Park and Tilford Distilleries first opened in the spring of 1957, and its operations and storage facilities sprawled over 24 acres, half a mile west of the Second Narrows bridge on Cotton Road (now known as Main St.). Renowned for its liquor, the distillery began constructing a 3-acre botanic garden in 1967 as a promotional tool. The distillery eventually gifted the gardens to the North Vancouver community. Boasting aviaries, waterfalls, rare tropical plants, and a gift shop in 1970, the gardens were hugely popular for weddings and special events.

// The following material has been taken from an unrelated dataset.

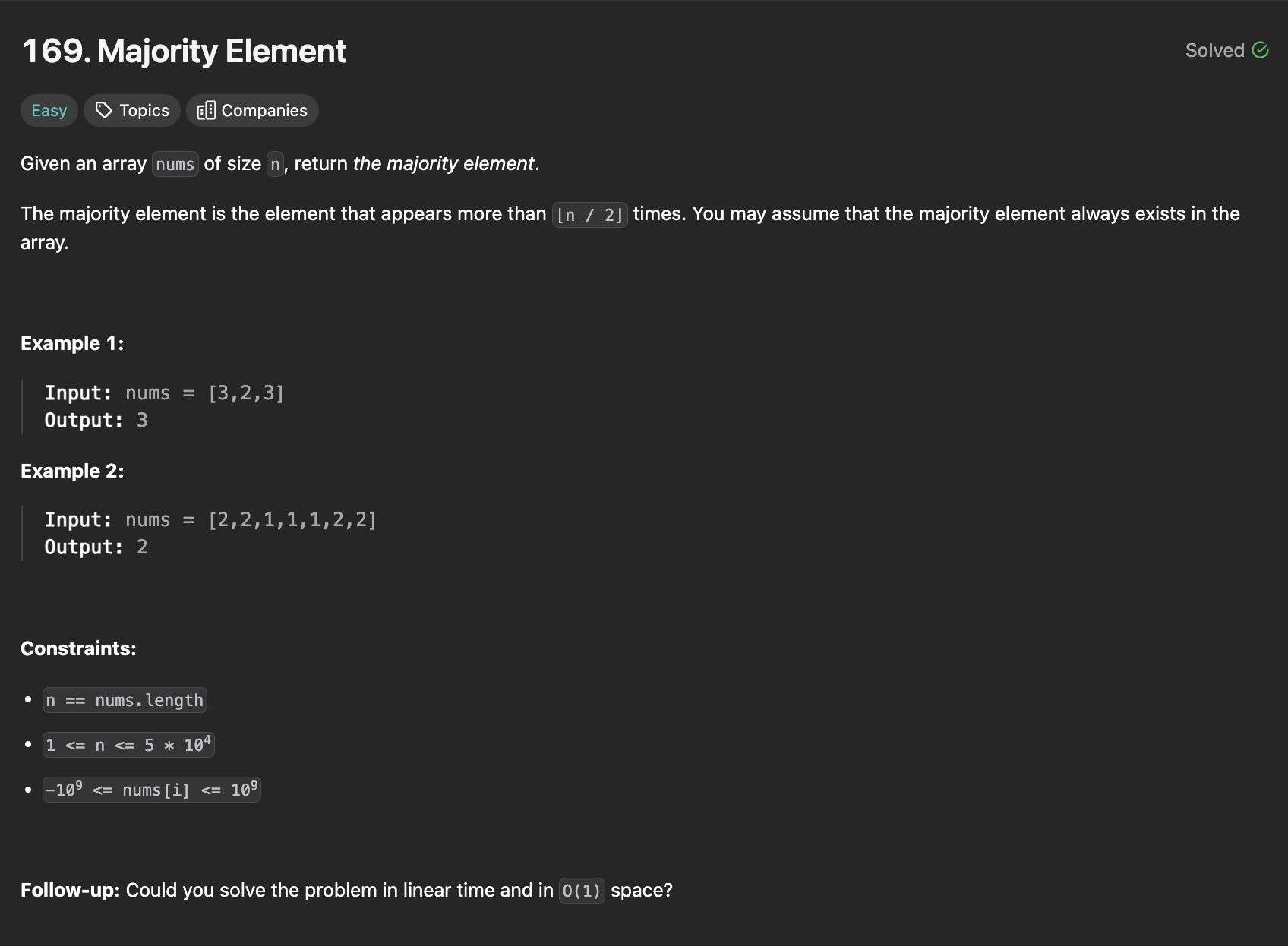
Task: Click the Constraints heading
Action: 78,648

The distillery closed in 1984–I remember growing up with the smell of distilling spirits and brewing beer wafting on the spring breeze in my neighborhood–and the site was rezoned for commercial use. In 1980, the famous flower garden was demolished and redeveloped to its present 1.5acres.

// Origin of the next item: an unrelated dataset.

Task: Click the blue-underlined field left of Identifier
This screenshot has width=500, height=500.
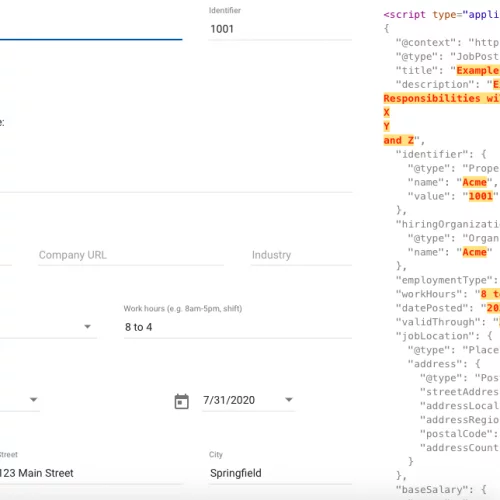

Grabbing a cup of steaming hot chocolate from one of the nearby cafes and wandering the Hi-Light Festival display is a popular annual tradition for locals, but beware opening night: the free hot chocolate & live entertainment make the handkerchief-sized gardens insanely busy, with shuffle-room only along every pathway and bridge.
Free visits with Santa occur on certain days before Christmas (check the link above for dates). Combined with a visit to the free Lynn Canyon Suspension Bridge,the Hi-Light Festival a nice little evening stop for tourists who want a day’s outing where their pocket isn’t getting gouged by entrance fees.